Finding the Magnitude of the Force Acting on an Object

[correction_tape]

Homework Statement

The velocity (m/s) of an object at time (t) is given by v = -4.0 + 2.0t.

(1) Calculate the magnitude of the force F acting on the object of mass m = 4.0kg.
(2) Calculate the kinetic energy (K) of the object of mass m = 4.0kg at time t = 3.0s.
(3) Setting the initial position x(subscript 0) = 0.0m of the object at time t = 0.0s, calculate the time (t>0.0s) at the position x=21m of the object.

Relevant Equations

F = ma
a = dv/dt

So far, I've only attempted the first number:

F = (4kg) [(-4+2t)-0]/t

?

Been thinking how to cancel out the time, but I really have no idea how to proceed. Was I supposed to cancel it even? Can someone please help and tell me how you would answer this? (And maybe show a solution as well so I can make sense of what to do when I encounter these problems again)

By the way, this is not homework. I'm just studying from exam papers online.

 

[Orodruin]

Do you understand how derivatives work? You have divided velocity by t, not taken its derivative with respect to t.

 

[correction_tape]

Do you understand how derivatives work? You have divided velocity by t, not taken its derivative with respect yo t.

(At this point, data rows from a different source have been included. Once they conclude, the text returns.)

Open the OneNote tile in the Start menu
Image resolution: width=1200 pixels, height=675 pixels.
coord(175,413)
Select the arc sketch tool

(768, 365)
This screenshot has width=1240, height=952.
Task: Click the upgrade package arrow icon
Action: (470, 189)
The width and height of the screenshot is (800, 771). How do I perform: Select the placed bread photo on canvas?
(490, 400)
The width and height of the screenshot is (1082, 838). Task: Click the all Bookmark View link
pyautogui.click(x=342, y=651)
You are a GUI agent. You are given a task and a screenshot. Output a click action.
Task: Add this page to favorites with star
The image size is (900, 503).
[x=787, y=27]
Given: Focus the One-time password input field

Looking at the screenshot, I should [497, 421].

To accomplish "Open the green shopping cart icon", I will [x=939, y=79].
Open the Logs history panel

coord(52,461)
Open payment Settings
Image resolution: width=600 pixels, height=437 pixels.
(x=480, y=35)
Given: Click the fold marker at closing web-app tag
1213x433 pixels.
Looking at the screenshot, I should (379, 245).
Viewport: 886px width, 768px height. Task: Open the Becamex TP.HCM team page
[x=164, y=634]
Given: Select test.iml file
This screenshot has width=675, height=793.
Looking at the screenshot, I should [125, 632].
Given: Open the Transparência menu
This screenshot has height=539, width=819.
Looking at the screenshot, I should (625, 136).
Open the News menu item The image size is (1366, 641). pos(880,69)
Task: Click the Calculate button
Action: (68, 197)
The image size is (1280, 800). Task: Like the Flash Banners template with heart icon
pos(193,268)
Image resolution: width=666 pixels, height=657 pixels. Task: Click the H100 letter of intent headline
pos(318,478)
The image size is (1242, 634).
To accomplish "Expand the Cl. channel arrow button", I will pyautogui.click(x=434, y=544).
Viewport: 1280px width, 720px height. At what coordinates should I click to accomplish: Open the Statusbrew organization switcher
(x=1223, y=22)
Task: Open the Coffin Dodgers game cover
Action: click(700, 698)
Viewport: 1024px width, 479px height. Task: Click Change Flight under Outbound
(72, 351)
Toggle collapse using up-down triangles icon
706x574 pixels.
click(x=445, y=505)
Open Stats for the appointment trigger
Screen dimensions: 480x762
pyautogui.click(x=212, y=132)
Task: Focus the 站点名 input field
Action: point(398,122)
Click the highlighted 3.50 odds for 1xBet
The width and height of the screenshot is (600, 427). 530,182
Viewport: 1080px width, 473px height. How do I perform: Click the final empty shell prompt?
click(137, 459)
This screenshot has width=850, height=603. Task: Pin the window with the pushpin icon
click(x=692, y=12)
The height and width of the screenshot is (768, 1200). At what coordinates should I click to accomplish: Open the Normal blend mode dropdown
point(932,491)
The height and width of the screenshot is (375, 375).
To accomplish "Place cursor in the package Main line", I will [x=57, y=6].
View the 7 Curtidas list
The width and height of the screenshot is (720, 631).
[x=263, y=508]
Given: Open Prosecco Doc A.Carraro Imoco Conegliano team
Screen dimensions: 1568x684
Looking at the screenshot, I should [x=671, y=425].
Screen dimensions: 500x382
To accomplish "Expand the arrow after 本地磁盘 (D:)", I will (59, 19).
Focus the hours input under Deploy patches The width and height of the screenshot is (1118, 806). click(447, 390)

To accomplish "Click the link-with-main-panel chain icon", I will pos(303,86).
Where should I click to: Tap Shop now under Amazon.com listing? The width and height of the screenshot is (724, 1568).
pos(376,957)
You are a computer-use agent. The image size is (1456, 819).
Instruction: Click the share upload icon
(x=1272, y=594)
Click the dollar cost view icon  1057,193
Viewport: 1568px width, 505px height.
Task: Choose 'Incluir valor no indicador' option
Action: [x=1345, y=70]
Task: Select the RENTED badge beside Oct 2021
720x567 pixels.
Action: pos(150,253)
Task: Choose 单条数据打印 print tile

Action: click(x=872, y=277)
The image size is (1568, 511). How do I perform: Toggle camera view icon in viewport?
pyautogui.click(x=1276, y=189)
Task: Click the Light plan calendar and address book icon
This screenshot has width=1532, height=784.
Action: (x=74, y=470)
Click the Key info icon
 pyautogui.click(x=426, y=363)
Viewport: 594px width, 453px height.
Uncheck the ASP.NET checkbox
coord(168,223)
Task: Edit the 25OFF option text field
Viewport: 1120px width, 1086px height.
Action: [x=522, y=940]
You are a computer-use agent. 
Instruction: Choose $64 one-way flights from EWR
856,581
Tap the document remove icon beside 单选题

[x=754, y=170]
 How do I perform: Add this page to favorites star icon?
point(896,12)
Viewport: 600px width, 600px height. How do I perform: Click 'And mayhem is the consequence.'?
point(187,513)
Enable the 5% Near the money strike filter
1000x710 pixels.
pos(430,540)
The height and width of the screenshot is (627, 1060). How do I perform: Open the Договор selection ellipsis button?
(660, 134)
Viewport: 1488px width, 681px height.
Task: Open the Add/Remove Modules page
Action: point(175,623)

Sorry, not very much. How do you do that?

 

[Orodruin]

A derivative is a measure of how fast something changes with a variable. In this case how velocity changes with time, which by definition is acceleration. Also in this case, velocity changes linearly with time so acceleration is constant.

Derivatives is generally something you will want to study before trying to dig deeper into kinematics (or any subfield of physics really). This is an entire subject by itself so it is not really suitable for a PF post.

Are you familiar with the SUVAT equations?

 

[Delta2]

This can be solved without derivatives but you must know SUVAT equations and the related kinematics theory.
Also Newton's 2nd law is needed but you have that in the list of related equations in the OP.

Derivatives is generally something you will want to study before trying to dig deeper into kinematics (or any subfield of physics really)

Yes , derivative and integrals, differential and integral calculus in general is almost absolutely basic stuff (along with linear algebra) for the way physics are being taught today.

 

[BvU]

Sorry, not very much. How do you do that?

In simpler language, your $a=dv/dt$ means $a$ is the slope of the graph of $v$ as a function of $t$.
Since, in your case, this graph is straight line, the expression for $a$ is $$a= { v(t+\Delta t) - v(t)\over \Delta t} = { -4+2( t+ \Delta t ) - ( -4+2t ) \over \Delta t}= ...$$

$\$

 

[Steve4Physics]

Hi @correction_tape. Welcome to PF. I’m guessing you are working at an introductory/shool level, so differentiating (i.e. using calculus) may not be appropriate.

The velocity (in m/s) of an object at time t (in s) is given by v(t) = -4.0 + 2.0t.

Look at the equation carefully. Can you tell how much v changes every time t increases by 1 second?

That’s the rate of change of v, i.e. the acceleration.

 

[Mister T]

v = -4.0 + 2.0t.

Compare this to the equation $v=v_o+at$.